Cinematography: Merritt B. Gerstad
Art Director: John J. Hughes
Film Editors: Maurice Pivar, Ted J. Kent
Music Composer: Alfred Newman
Dance choreographer: Busby Berkeley
Screenplay by Richard Schayer story by P.J. Wolfson, Allen Rivkin
Produced by Carl Laemmle Jr.
Directed by
Hobart Henley

Discovering Boris Karloff at age 12 or 13 meant learning more about movie monsters and makeup and weird dramas; it turned out that TV offered plenty of weird old movies to see, even if one had to interpret the titles that showed up in abbreviated TV logs. When we saw an entry called  Night World starring Boris Karloff, we were disappointed when it turned out to be a story about a night club. I believe Forry Ackerman, running out of choices for his photo layouts, would put up a character still of Karloff from a show like this one, with the disclaimer that it wasn’t a monster fantasy.
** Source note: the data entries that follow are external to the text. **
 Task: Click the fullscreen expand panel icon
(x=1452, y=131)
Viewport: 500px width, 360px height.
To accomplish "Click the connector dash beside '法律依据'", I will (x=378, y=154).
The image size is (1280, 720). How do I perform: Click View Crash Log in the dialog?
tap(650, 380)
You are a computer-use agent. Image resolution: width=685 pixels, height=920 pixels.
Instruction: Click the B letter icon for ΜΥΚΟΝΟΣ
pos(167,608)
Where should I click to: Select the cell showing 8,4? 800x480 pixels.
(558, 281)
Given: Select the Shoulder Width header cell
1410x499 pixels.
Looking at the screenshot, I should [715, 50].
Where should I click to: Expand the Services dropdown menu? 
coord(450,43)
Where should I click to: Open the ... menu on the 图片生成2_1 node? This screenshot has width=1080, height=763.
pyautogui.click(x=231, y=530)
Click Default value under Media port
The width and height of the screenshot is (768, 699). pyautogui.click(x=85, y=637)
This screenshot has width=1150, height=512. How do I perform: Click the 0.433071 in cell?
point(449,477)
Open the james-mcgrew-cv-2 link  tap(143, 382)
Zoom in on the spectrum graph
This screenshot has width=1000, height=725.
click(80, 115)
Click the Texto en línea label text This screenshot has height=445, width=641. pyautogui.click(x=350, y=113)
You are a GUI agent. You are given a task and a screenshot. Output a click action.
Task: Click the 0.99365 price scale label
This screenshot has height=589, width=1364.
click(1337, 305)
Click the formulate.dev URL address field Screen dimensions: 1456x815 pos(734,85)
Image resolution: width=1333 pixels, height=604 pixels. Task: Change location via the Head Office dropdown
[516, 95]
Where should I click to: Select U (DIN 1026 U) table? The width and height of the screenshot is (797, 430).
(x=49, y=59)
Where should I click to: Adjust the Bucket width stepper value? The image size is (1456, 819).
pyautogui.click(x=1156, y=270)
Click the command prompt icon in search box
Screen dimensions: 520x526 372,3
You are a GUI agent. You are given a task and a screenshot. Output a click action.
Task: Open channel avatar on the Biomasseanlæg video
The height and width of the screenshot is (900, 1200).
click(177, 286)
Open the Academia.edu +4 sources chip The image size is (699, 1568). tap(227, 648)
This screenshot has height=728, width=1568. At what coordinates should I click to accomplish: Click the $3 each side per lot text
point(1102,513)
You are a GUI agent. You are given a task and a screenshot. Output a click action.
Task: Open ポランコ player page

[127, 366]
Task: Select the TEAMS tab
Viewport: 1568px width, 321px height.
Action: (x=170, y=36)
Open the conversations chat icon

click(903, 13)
Not even an hour in duration, Night World is an ensemble pre-Code feature with just about everything but a monster. It has a featured romantic storyline, but director Hobart Henley does his best to give the impression of a dramatic continuum keeping several threads in play at all times. Begun as Night Club, the story idea was Henley’s own. He was mainly considered a director of comedies. Several scenes use a moving camera to catch amusing bits of dialogue, while developing two or three running gags.

 

On a snowy night in Manhattan, Happy MacDonald’s Club is the place to go for music and dance. It’s also a place for illicit romances among the customers and staff. Happy (Boris Karloff) is a gracious host but has underworld connections, and doesn’t like being crossed. Everyone but Happy knows that his wife Jill (Dorothy Revier) is cheating on him with the dance director Klauss (Russell Hopton); Jill is amused when she sees Happy cover for an adulterous guest. A ‘star’ attendee for three nights running is young Michael Rand (Lew Ayres), who is drinking himself senseless. His mother (Hedda Hopper) has just been acquitted of the murder of his father. The ‘other woman’ in the case, Edith Blair (Dorothy Peterson) finds Michael in the Club. She tries to explain that she and her father had no affair, just a friendship. A follow-up visit by his mother convinces Michael that Edith was telling the truth.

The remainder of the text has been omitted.